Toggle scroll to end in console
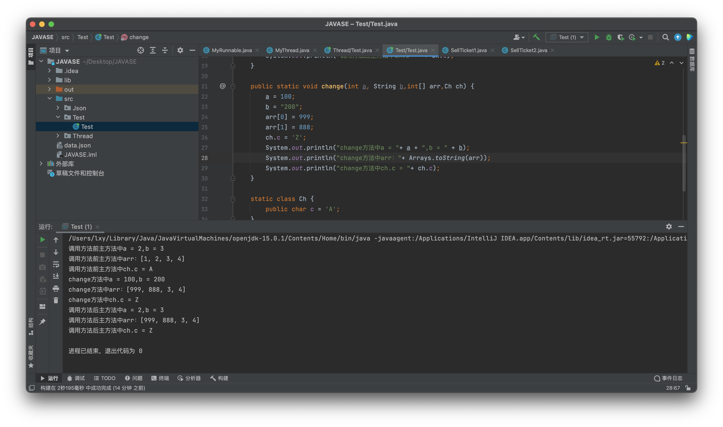Screen dimensions: 723x427 pos(56,276)
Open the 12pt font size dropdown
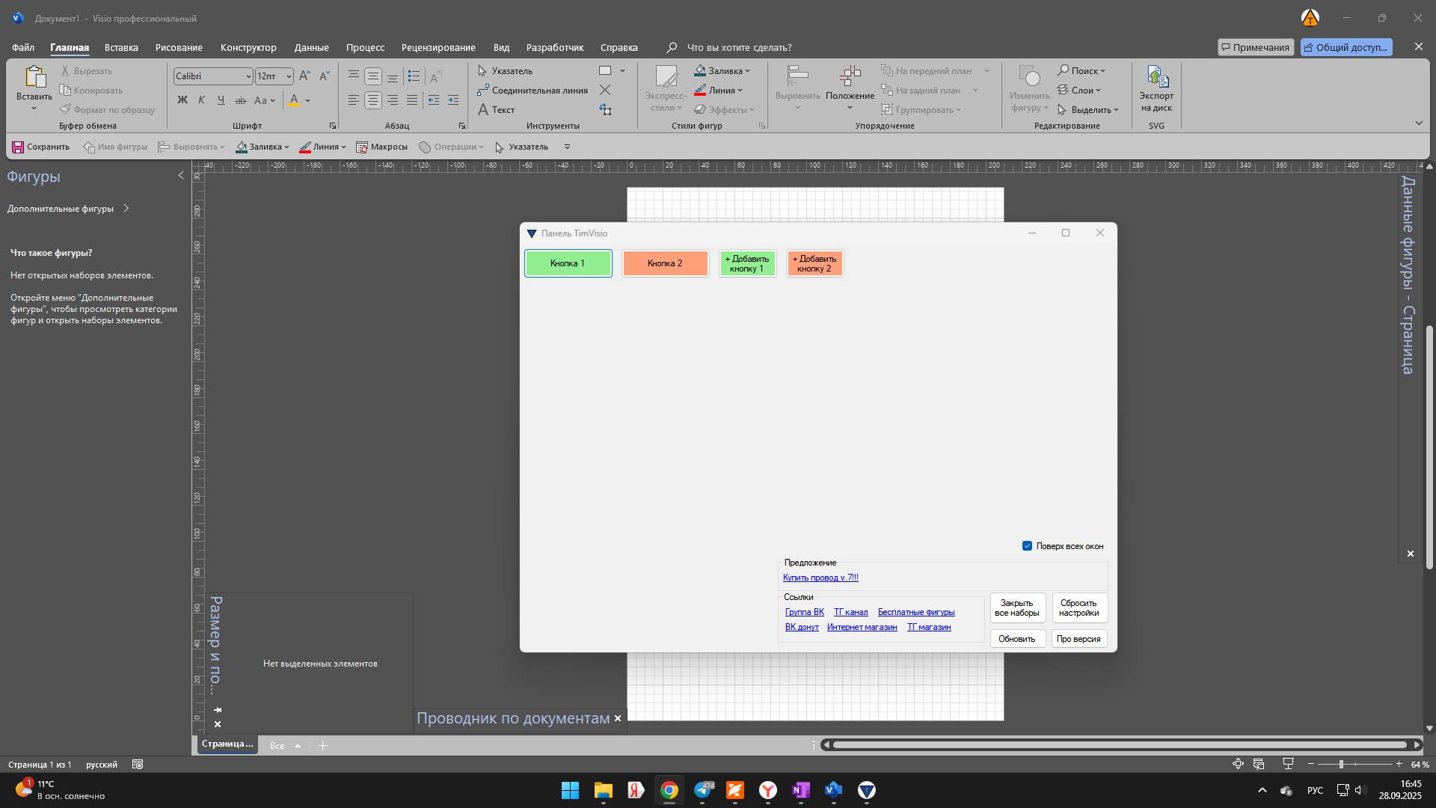1436x808 pixels. (x=289, y=76)
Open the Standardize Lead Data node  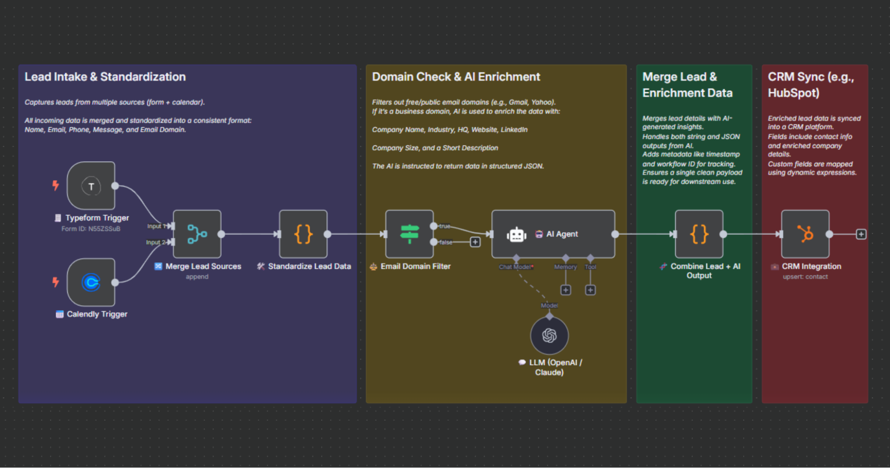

Activity:
In your copy, include no pictures and only the lines from the line with "Open the 12pt font size dropdown" through the final line of the listing above, reproduced exactly.

Output of the exercise:
Open the 12pt font size dropdown
1436x808 pixels. (x=289, y=76)
Open the Standardize Lead Data node  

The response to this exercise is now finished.